+++ Dataset records

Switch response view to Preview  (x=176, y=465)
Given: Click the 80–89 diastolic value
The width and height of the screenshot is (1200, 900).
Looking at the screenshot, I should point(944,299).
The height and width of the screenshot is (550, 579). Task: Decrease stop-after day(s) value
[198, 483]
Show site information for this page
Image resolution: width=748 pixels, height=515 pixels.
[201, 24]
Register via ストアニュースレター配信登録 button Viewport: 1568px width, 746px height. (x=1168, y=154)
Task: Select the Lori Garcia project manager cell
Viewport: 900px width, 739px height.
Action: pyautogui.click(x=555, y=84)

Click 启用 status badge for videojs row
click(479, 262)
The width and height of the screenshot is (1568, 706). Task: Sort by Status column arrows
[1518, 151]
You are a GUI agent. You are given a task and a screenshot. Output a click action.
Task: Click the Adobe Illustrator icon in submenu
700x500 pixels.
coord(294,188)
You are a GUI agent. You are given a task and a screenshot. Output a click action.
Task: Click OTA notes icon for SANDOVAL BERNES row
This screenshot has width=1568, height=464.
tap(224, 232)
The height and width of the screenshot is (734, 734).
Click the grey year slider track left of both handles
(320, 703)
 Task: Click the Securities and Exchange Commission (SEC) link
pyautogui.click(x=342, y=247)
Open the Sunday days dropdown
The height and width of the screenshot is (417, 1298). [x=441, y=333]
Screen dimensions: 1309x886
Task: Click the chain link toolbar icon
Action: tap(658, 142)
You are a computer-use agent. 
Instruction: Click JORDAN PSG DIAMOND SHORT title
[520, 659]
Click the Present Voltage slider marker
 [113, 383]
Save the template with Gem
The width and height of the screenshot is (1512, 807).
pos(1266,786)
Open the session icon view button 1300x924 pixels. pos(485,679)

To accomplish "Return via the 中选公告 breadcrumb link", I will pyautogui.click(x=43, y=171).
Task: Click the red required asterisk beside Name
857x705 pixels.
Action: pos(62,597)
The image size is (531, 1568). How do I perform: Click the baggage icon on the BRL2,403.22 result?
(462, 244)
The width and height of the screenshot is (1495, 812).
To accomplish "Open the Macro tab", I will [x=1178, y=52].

++++++

Rewrite the entries as a JSON list of strings, one string per line, leaving out blank lines. Cover only the lines from the one containing "Register via ストアニュースレター配信登録" through the one containing "tap(224, 232)", with both of those lines included.

[
  "Register via ストアニュースレター配信登録 button Viewport: 1568px width, 746px height. (x=1168, y=154)",
  "Task: Select the Lori Garcia project manager cell",
  "Viewport: 900px width, 739px height.",
  "Action: pyautogui.click(x=555, y=84)",
  "Click 启用 status badge for videojs row",
  "click(479, 262)",
  "The width and height of the screenshot is (1568, 706). Task: Sort by Status column arrows",
  "[1518, 151]",
  "You are a GUI agent. You are given a task and a screenshot. Output a click action.",
  "Task: Click the Adobe Illustrator icon in submenu",
  "700x500 pixels.",
  "coord(294,188)",
  "You are a GUI agent. You are given a task and a screenshot. Output a click action.",
  "Task: Click OTA notes icon for SANDOVAL BERNES row",
  "This screenshot has width=1568, height=464.",
  "tap(224, 232)"
]